## TASK REQUIREMENTS
Write out the rows below word for word, leaving out the pictures.

## EXTRACTED ENTRIES
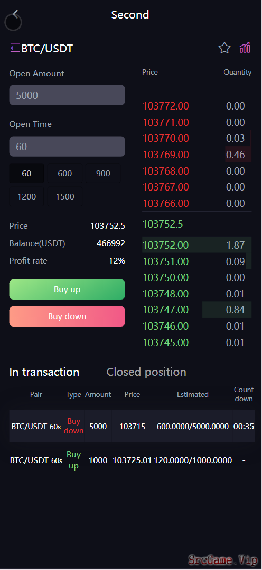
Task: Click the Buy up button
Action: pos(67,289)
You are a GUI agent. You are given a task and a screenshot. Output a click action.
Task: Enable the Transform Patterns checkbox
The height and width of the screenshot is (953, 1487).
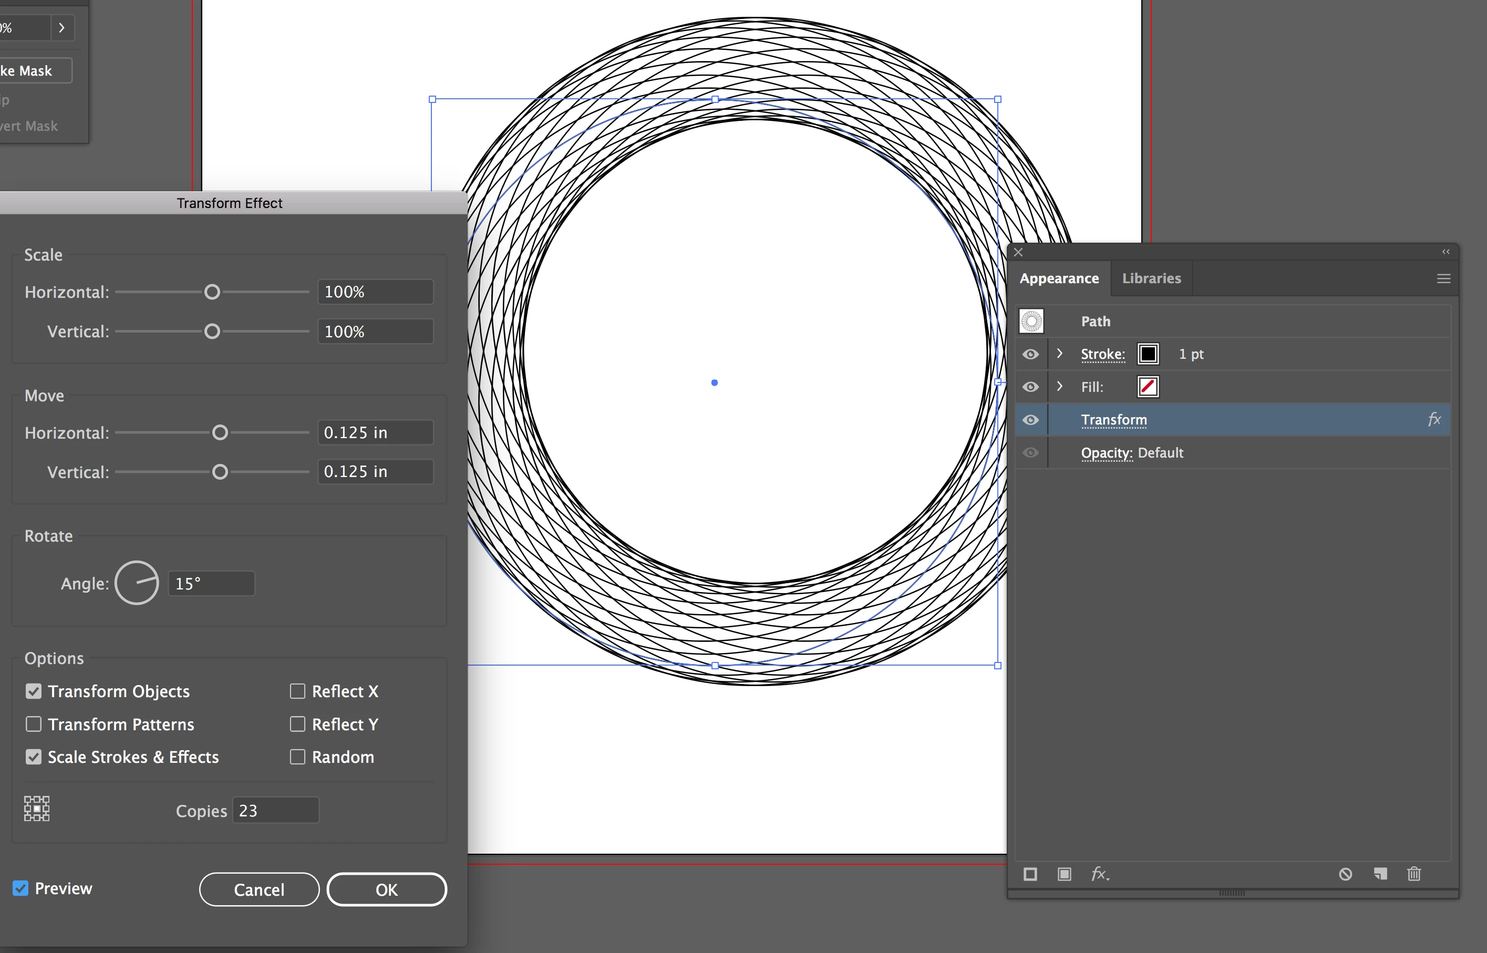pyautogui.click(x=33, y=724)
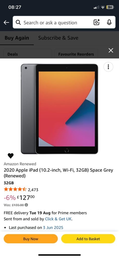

## OUTPUT OF THE EXERCISE
Task: Click the Buy up button
Action: pos(67,289)
You are a GUI agent. You are given a task and a screenshot. Output a click action.
Task: Enable the Transform Patterns checkbox
The height and width of the screenshot is (953, 1487).
pyautogui.click(x=33, y=724)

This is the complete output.